Here, the shared-parenting order is the first allocation of parental rights and
responsibilities. Although child support was awarded to Mother in 2014, it appears that
the issue of custody was neither raised nor litigated then. At that time, the trial court simply
recognized the presumption in R.C. 3109.042(A) that the child’s mother was the custodial
parent.
{¶ 11} Under R.C. 3109.042(A), “[w]hen custody has never been litigated, the
parties stand on equal footing regarding allocation of parental rights and responsibilities.”
(Citations omitted.) Brewer v.
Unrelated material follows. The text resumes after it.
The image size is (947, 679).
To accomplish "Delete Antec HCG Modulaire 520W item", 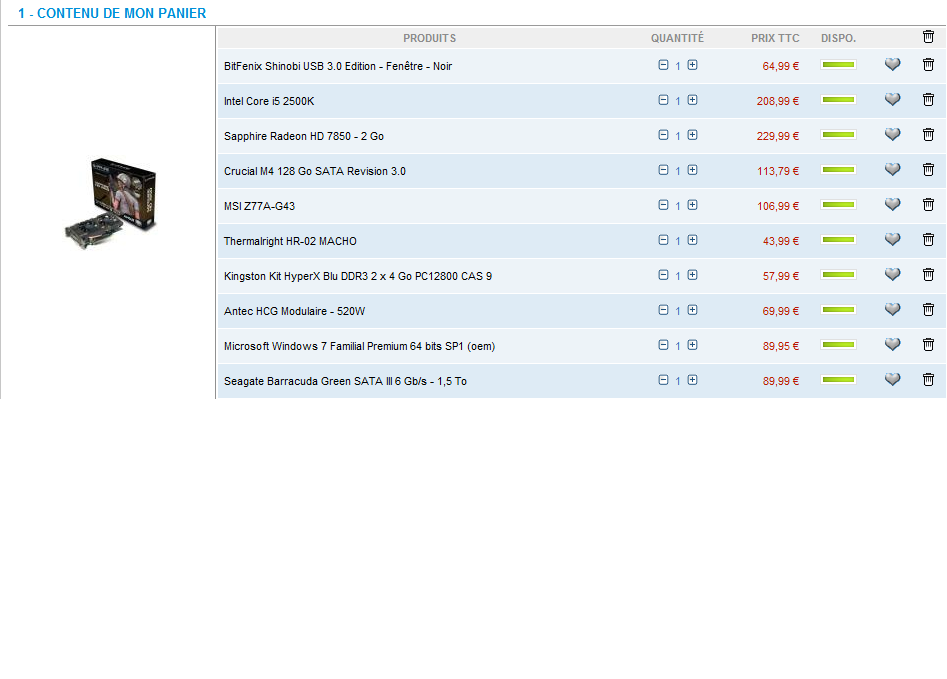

Brewer, 2d Dist. Darke No. 2010 CA 17, 2011-Ohio-1275,
¶ 26. See also In re S.W.-S., 2d Dist. Miami No. 2013 CA 17, 2013-Ohio-4823, ¶ 15
(holding that, under R.C. 3109.042(A), the father and mother are on equal footing when
a court makes an initial custody determination for a child born to an unmarried mother).
“The child’s best interest is the sole issue, and it is evaluated using the non-exclusive list
of factors set forth in R.C. 3109.04(F)(1).” Id. “Although a trial court is required to consider
these factors, it retains broad discretion in making a best-interest determination. We
review its determination for an abuse of that discretion.” (Citations omitted.) Davis v.
Davis, 2d Dist. Clark No. 2011-CA-71, 2012-Ohio-418, ¶ 11.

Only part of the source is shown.